Carte blanche à l’artiste Julie Maret
RAZ DE MARET
Il se peut que le seul registre expressif qui reste aux arts dans un système où la valeur accordée aux choses dépend toujours du prix que l’on puisse en tirer, fût l’ironie. Le plus banal sac en plastique, autrefois donné gratuitement dans les supermarchés, va finir après son interdiction par se faire rare. Et peut être que Julie Maret va devoir aller les acheter dans les magasins de matériel artistique. À l’alchimiste qui cherche la transmutation du non capitalisable en un objet de réflexion et de beauté ; Garcia Marquez lui rappellerait que si la merde pouvait être convertie en argent, les pauvres naîtraient sans cul.
Il y a dans les travaux de Julie Maret une poétique de la résistance écologique, qui prend la forme de bestioles ou de plantes qui survivent, non biodégradables dans l’aseptisation marchande de la ville, de la vie. Un dur désir de durer dans la tension entre la fragilité de l’idée d’un vitrail et l’extrême résistance de son support plastique, voué à rester plusieurs milléniums. Au début face aux vitrines de Julie Maret, une jubilation presque infantile provient justement du tour de passe-passe qui consiste à tirer de belles images, luxueuses même, à partir du presque rien. C’est quand on réfléchit à l’écart entre la modestie de moyens déployés et l’ambition du propos, que devient évident l’enjeu politique qui tient à la bonne distance et pour mieux la subvertir, la dimension décorative. En fin : « une hésitation prolongée entre le sens et le son ».
Les différentes œuvres de Julie Maret résultent de techniques différentes -avec un fort ancrage dans le dessin et la gravure- qui se mettent en place toujours comme outils concrets au service d’une idée concrète. On n’est pas loin des réflexions d’Alain autour de la conception des Arts comme des « pratiques » qui découlèrent non pas d’une idée à priori de
l’artiste, mais plutôt d’un besoin intrinsèque à l’œuvre même, par opposition à toute Théorie Idéaliste de l’Art.

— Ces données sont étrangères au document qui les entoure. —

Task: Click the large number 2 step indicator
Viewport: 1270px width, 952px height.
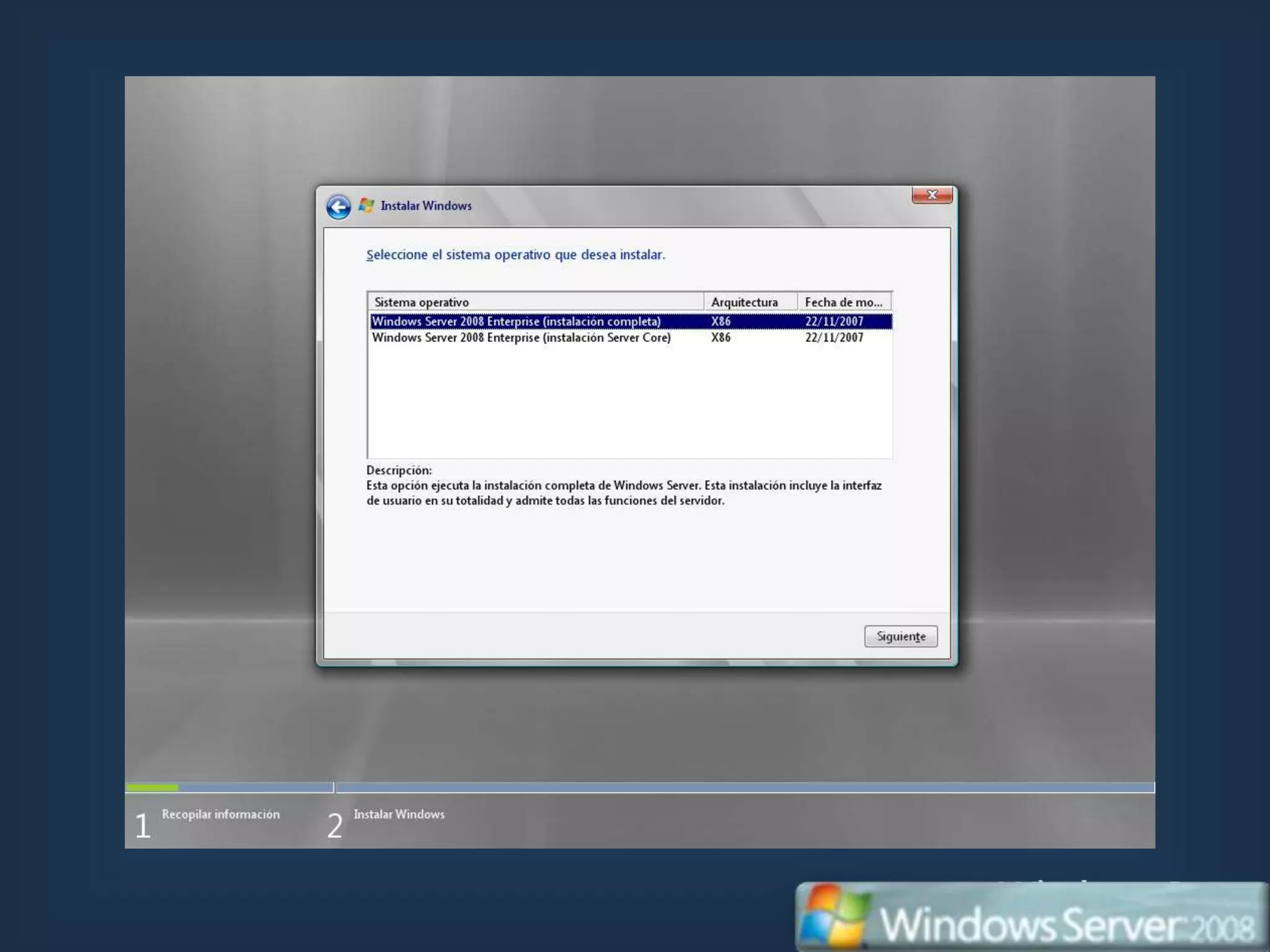Action: (335, 826)
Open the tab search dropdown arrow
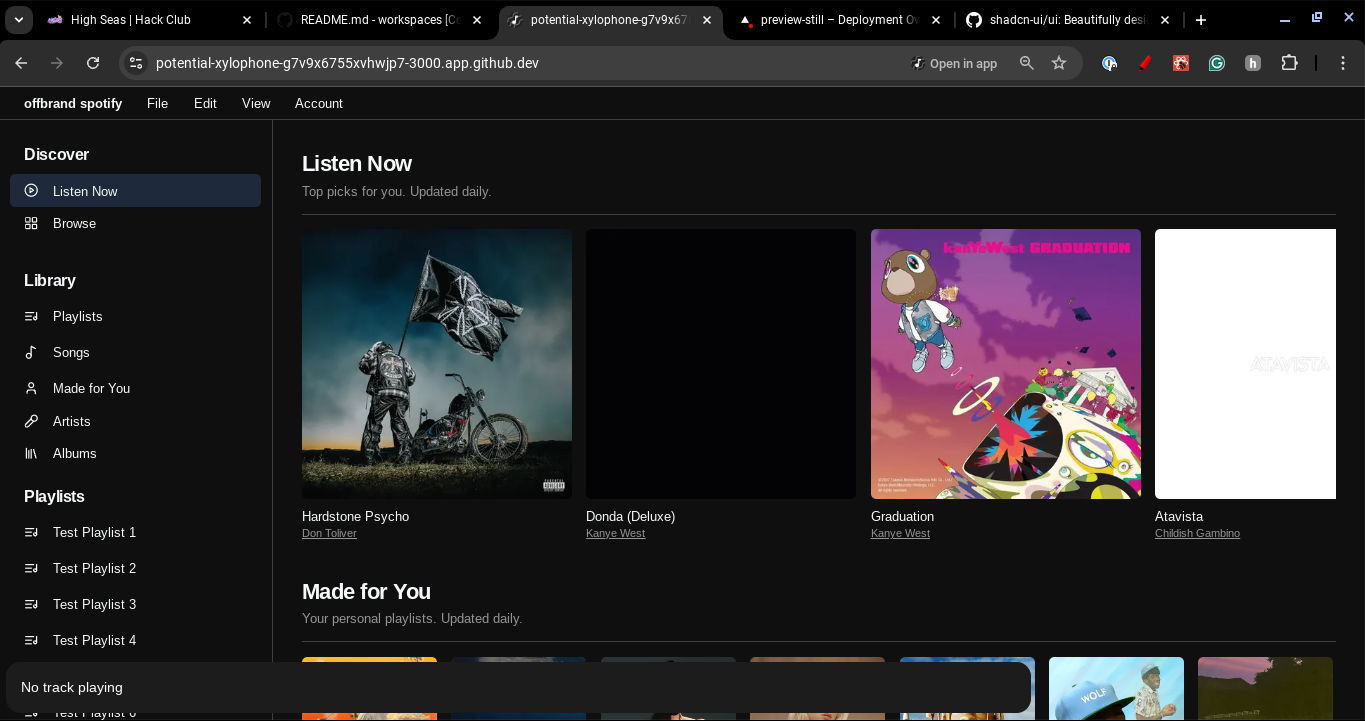 19,20
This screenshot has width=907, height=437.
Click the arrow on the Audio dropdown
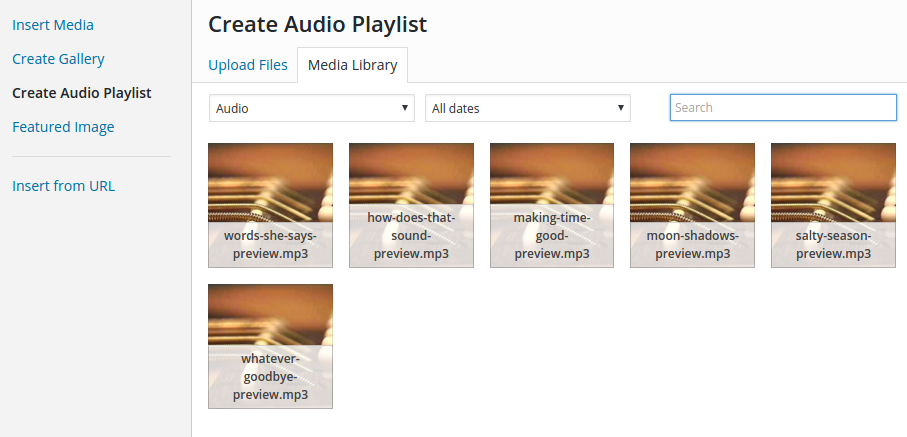tap(405, 108)
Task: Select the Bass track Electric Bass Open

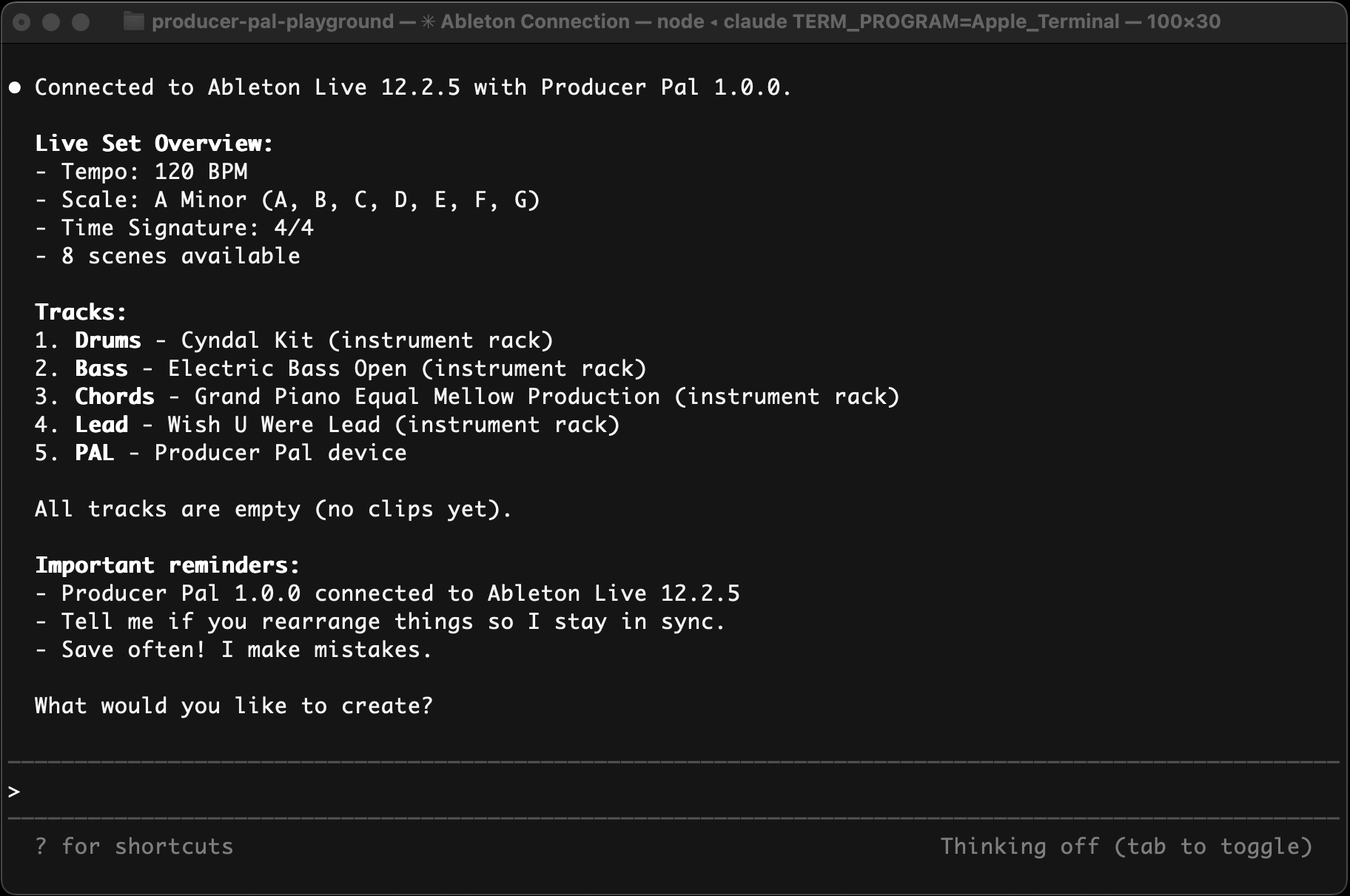Action: (340, 368)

L’on ne peut cacher aiguille en sac ; Julie Maret emploie une technique originale de soudure du plastique qui l’a place côte à côte et en même temps à distance d’artistes qui nous semblent proches en intentions et en moyens, mais qui agissent surtout par la manipulation directe de déchets ; des bouteilles en plastique notamment dans les cas de Miwa Koizumi et Veronika Richterovà. Comme elles, Julie Maret travaille a nous offrir un enchantement du quotidien pas cher, intime et fantastique comme la vraie magie doit l’être.